Alexandra Potter is the author of the novel Confessions of a Forty-Something F**k Up. A bestseller in the UK, the book is now available in the US. Potter's other novels include One Good Thing. She lives in London.
Q: What inspired you to write Confessions of a Forty-Something F**k Up, and how did you create your character Nell?
A: I was inspired to write this novel for a variety of reasons… it was during a time when I was looking at social media and I didn’t recognise my life - my messy, imperfect, but still brilliant life. It seemed to be full of perfectly curated lives that were unrecognisable to me, or any of my friends.
So I wanted to write a novel that told it like it is, for so many women. Women who might be single or married, with children or without, but who are all still trying to figure things out, because it doesn’t matter how old you are, whether you’re a 20-something, 40-something or 80-something, you can feel like you’re failing when everyone around you is succeeding in some way.
The character of Nell was one such person - she’s in her 40s and yet she hasn’t ticked all the traditional boxes and reached all those goals that society expects of you - she isn’t married, a mum, a homeowner, she doesn’t have a successful career or a designer wardrobe or any of these things we see… instead she's single, unemployed, childless and broke and has to rent a room in a stranger’s house when her business goes bust and along with it, her fiancé.
Q: How would you describe the dynamic between Nell and Cricket?
A: I was also inspired to write Confessions because I wanted to write about older characters and inter-generational friendships. Nell is 40-something and Cricket is 80-something. These are two women who have lived a little! Each of them have found themselves in a place they didn’t expect to be - Cricket is a widow and Nell has found herself single again - and they both have to restart their lives.
What I love about this unlikely friendship between these two women, is that it shows age should not never be a barrier to anything, especially friendship. Both women learn so much from each other - Cricket’s girlfriends have died and Nell’s friends are married with children - and so they begin to spend time together, even going on holiday and they discover unlikely joys, each woman supporting the other.

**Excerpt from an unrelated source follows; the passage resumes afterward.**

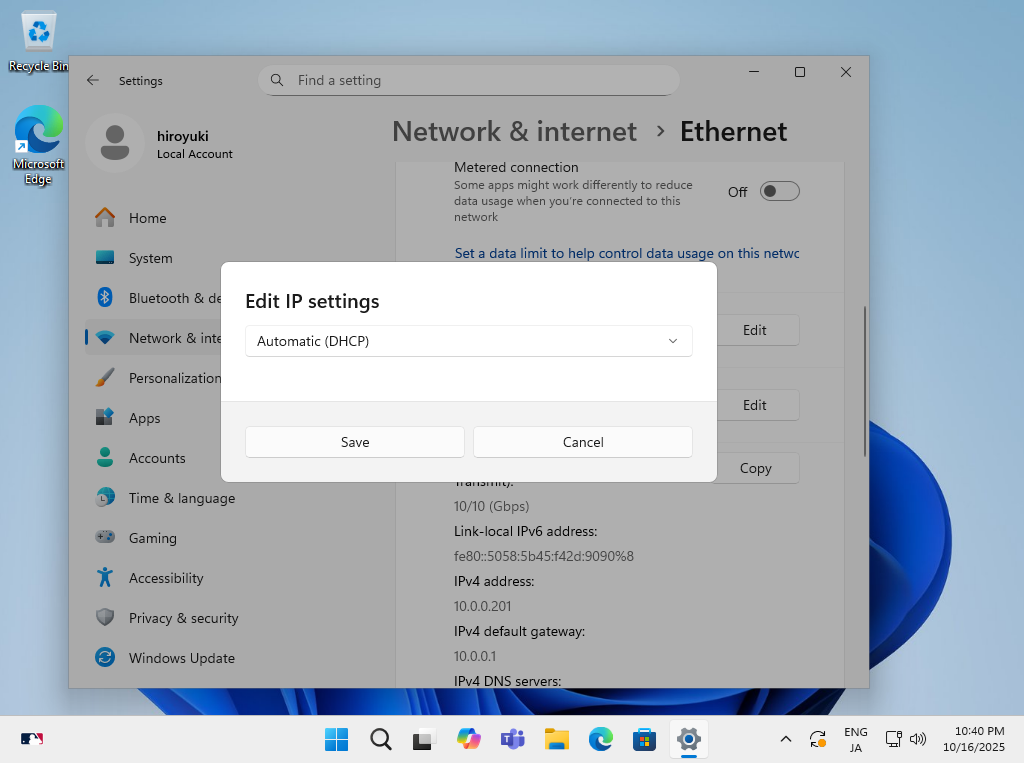The width and height of the screenshot is (1024, 763).
Task: Click the Save button in dialog
Action: (354, 442)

Cricket is filled with wisdom, she teaches Nell so many wonderful lessons about life and in turn Nell helps Cricket deal with the grief of losing her husband and restarting her life. I love their friendship and their scenes together were a joy to write.

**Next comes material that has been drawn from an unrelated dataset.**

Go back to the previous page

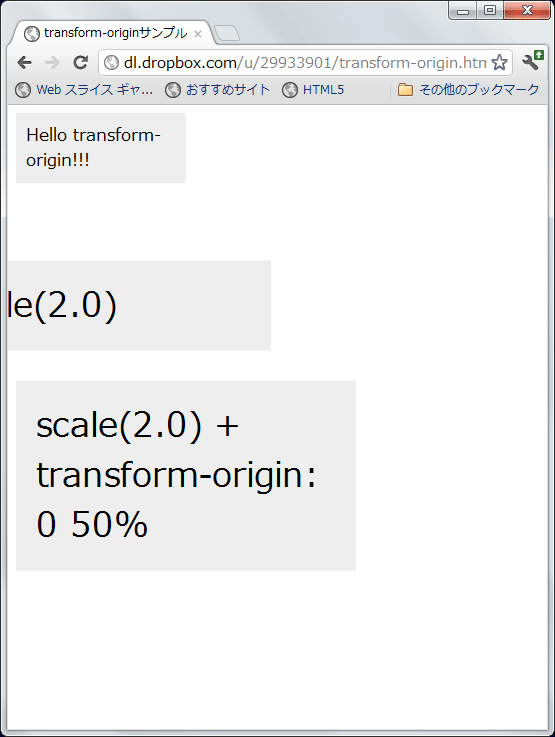click(x=24, y=63)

Q: How was the novel’s title chosen, and what does it signify for you?
A: I had the title before I’d even written the novel! In fact, I’d had the title in my head for about 10 years! I loved this title, but I couldn’t quite see the characters or where the story was going to take me. Whenever I had time between other novels I was writing, I would think about this story and play around with different characters and storylines. I call it “noodling.”
And then one day I had my heroine Nell and suddenly the storyline and plot took shape. It was as if it had always been there, lurking in the shadows of my imagination, but it had to take the right time for me to see it.
The title is very important for me, because the main point of the novel is that NO-ONE is a f**k up, it’s just that society can make you feel like one if you don’t lead a conventional life. If you don’t manage to tick all those boxes and reach all those goals that are expected of you. And, like I say, especially with social media these days, it’s so easy to “compare and despair.”
By the time you reach the end of this novel, you see that Nell is all of us - she’s completely relatable - and that so many of us feel like Nell at some point in our lives.
Q: Did you know how the novel would end before you started writing it, or did you make many changes along the way?
A: I’m a huge planner - so I knew exactly how the story would end. Before I begin writing, I plot out the novel with all the various scenes and character arcs - I have a large cork board that hangs on one wall of my study and I pin all the scans on there so that I can see the novel laid out before me. Only then do I start to write!
Q: What are you working on now?
A: I have just finished the sequel to Confessions of a Forty-Something F**k Up - it’s called MORE Confessions of a Forty-Something F**k Up (I love the title so much, as have so many of my readers, so I couldn’t change it!).
Q: Anything else we should know?
A: That I’m super excited for Confessions of a Forty-Something F**k Up to hit the shelves in the US and for all my US readers to be able to grab a copy. This hilarious, warm romcom also became the inspiration for ABC’s popular TV series Not Dead Yet starring actress Gina Rodriguez (Jane the Virgin), with Hannah Simone (New Girl), and Lauren Ash (Superstore) – the network’s “Most Watched Comedy Debut in More Than Four Years” (Deadline).